We welcome the recent announcement from the Premier of British Columbia, David Eby, on the provincial government’s efforts to streamline the accreditation process for newcomers in British Columbia.
Delays in accreditation – the process by which overseas qualifications are recognized and validated in Canada – prevent thousands of newcomers from rejoining B.C.’s workforce in 29 jobs identified as ‘high-demand’ by the B.C. government, including medical care, architecture, engineering and construction, among others.
Immigrant Services Society of BC believes that immigration significantly benefits Canada’s competitive advantage.
B.C. is expected to have 1,017,000 job openings between 2022 and 2032 according to the recent 10-year Labour Market Outlook report. Over sixty per cent of these future job openings will be to replace workers leaving the labour force, mainly through retirements. Thirty-eight percent or an estimated 387,000 people of B.C.’s job openings will come through international migration.
We believe immigrants and refugees with internationally acquired skills should have clear pathways to utilize their skills and abilities and be able to fully participate within Canada’s labour market whether through designated past profession recertification or alternative career pathways options. While recognizing that professional designations acquired abroad may not always be equivalent to Canadian standards, we believe much more can be done to utilize the skills and talents that newcomers are often selected for entry to Canada but often cannot practice.

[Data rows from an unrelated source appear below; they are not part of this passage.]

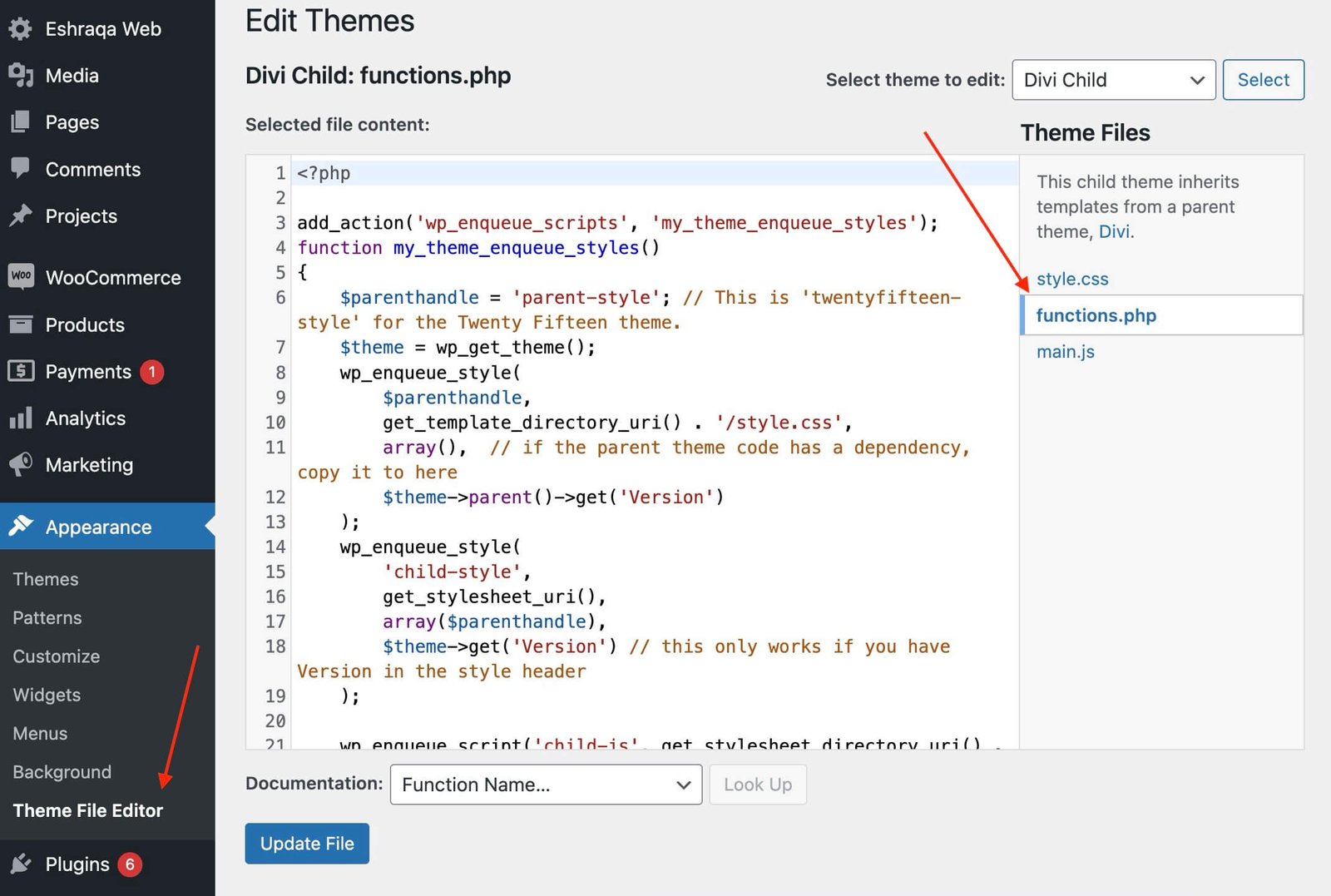The width and height of the screenshot is (1331, 896).
Task: Expand the Function Name documentation dropdown
Action: click(x=546, y=785)
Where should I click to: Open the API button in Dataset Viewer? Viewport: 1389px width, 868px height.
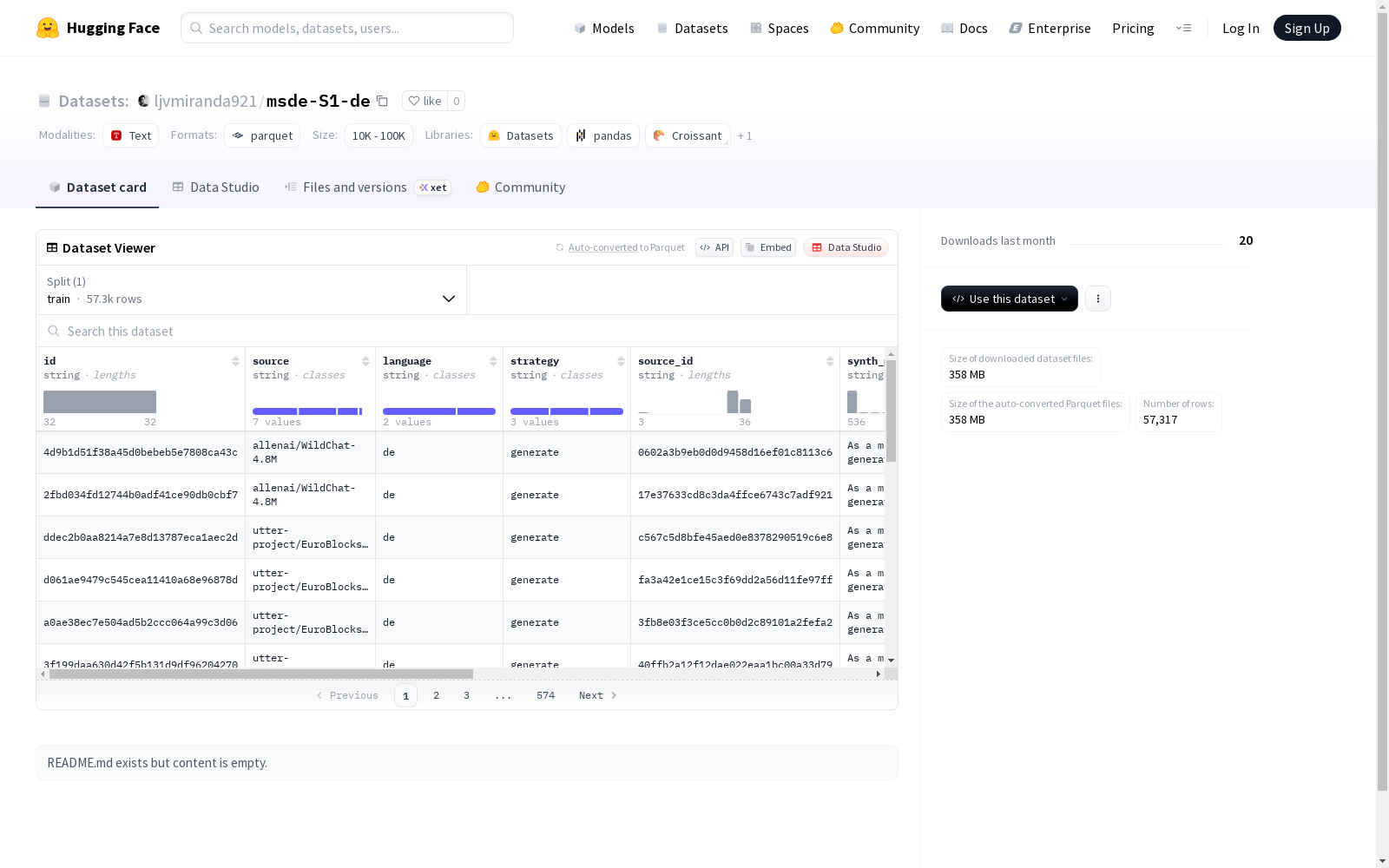click(x=714, y=247)
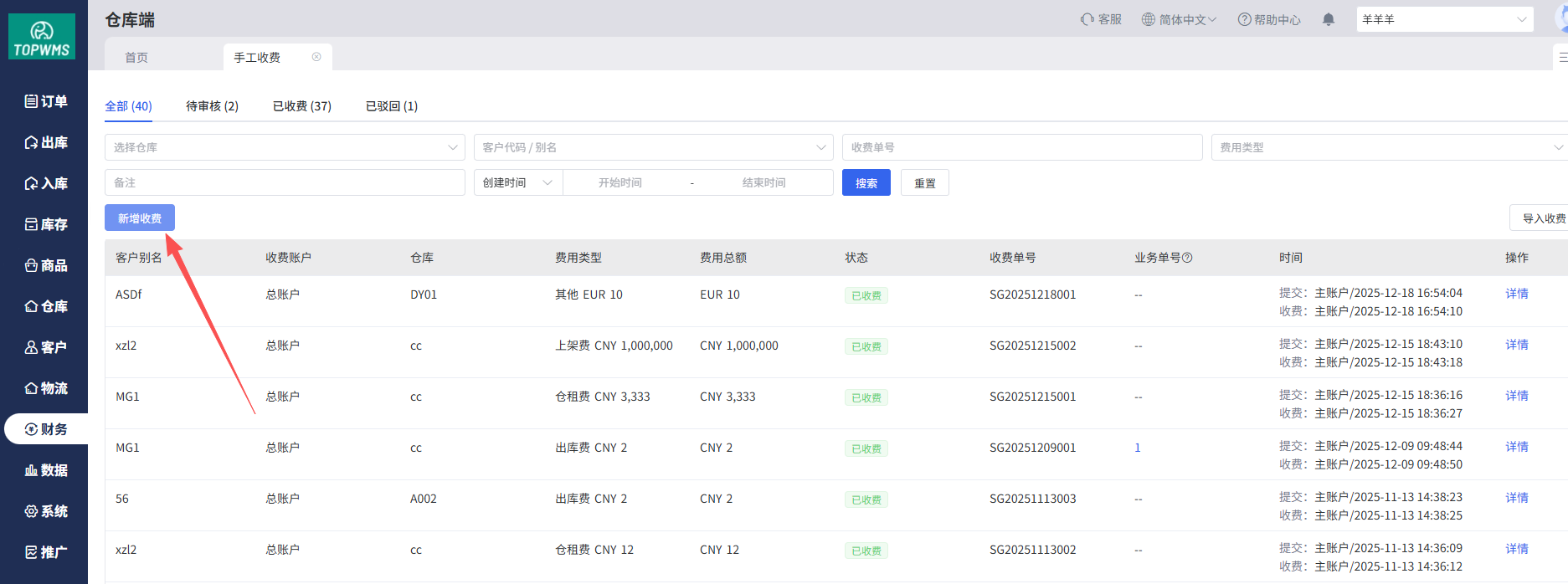Open the 物流 logistics sidebar menu

pyautogui.click(x=45, y=388)
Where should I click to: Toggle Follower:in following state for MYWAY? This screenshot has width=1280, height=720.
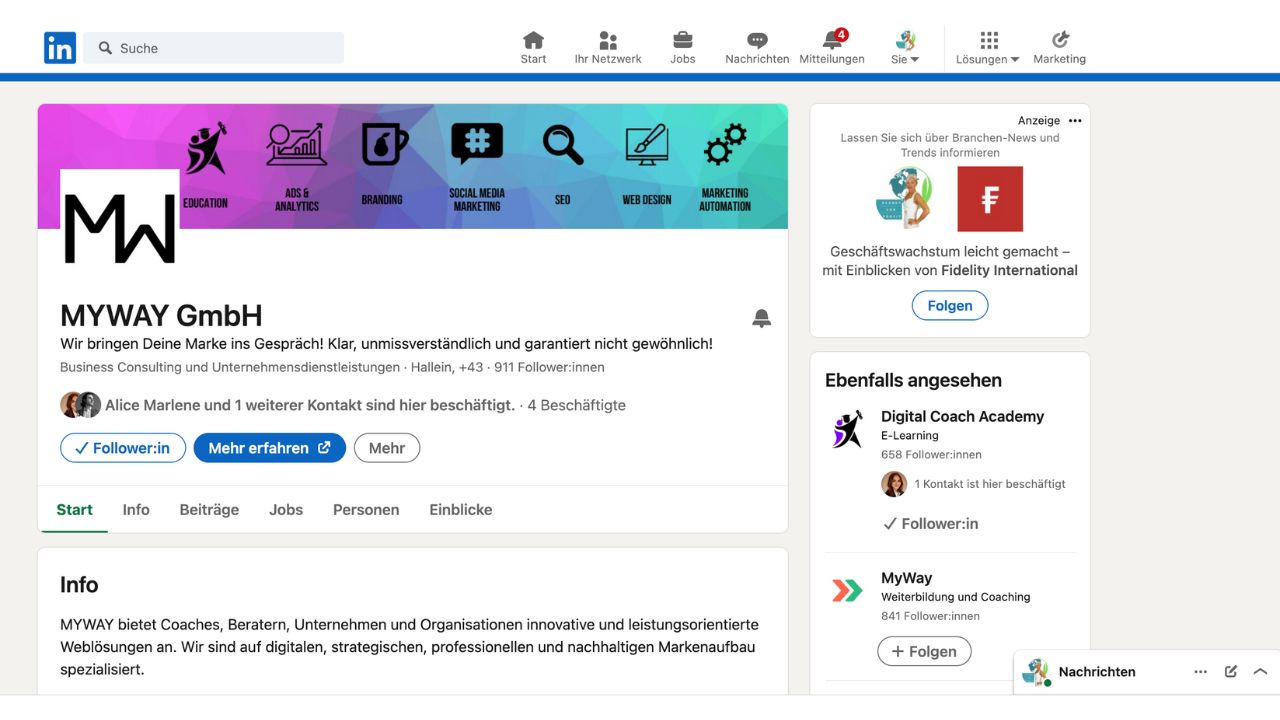pos(122,448)
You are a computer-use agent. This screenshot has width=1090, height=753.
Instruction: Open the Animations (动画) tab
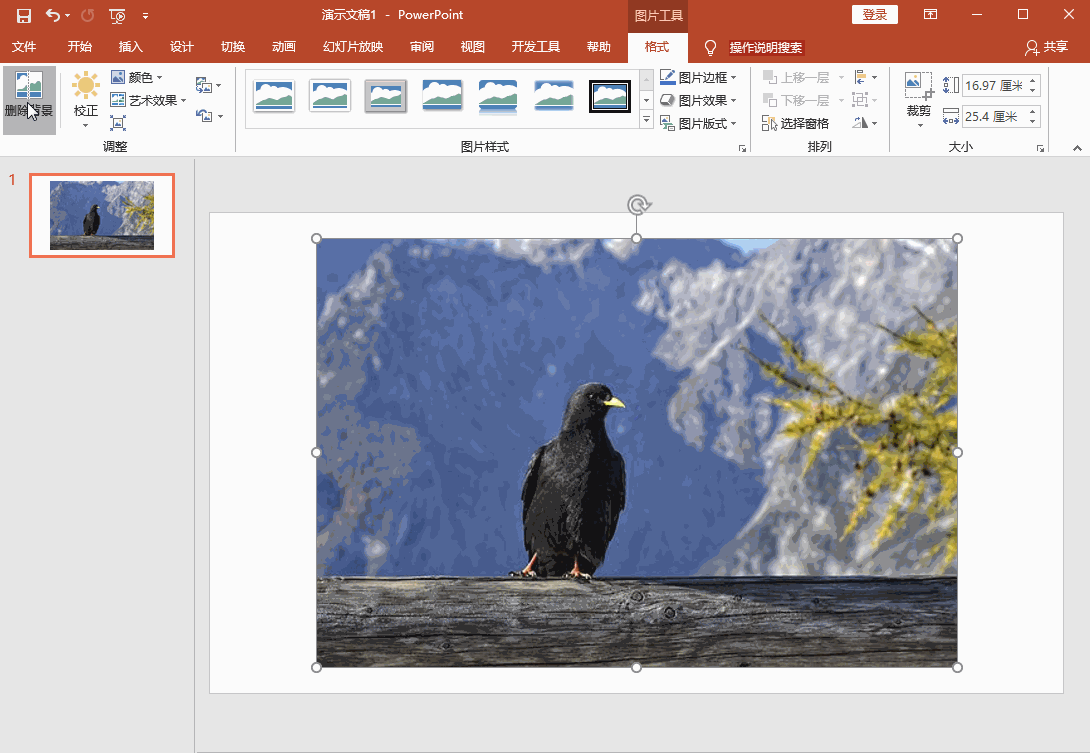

Today’s announced changes will hopefully improve the speed and efficiency of foreign qualification recognition, provide new reporting guidelines to regulatory bodies, and begin to address the elusive issue of a lack of ‘“Canadian work experience’” so that B.C. can take full advantage of newcomers’ skills and abilities.
We look forward to working with the provincial government to guide newcomers through this new legislation and thank the Premier for taking these important steps to improve accreditation in B.C.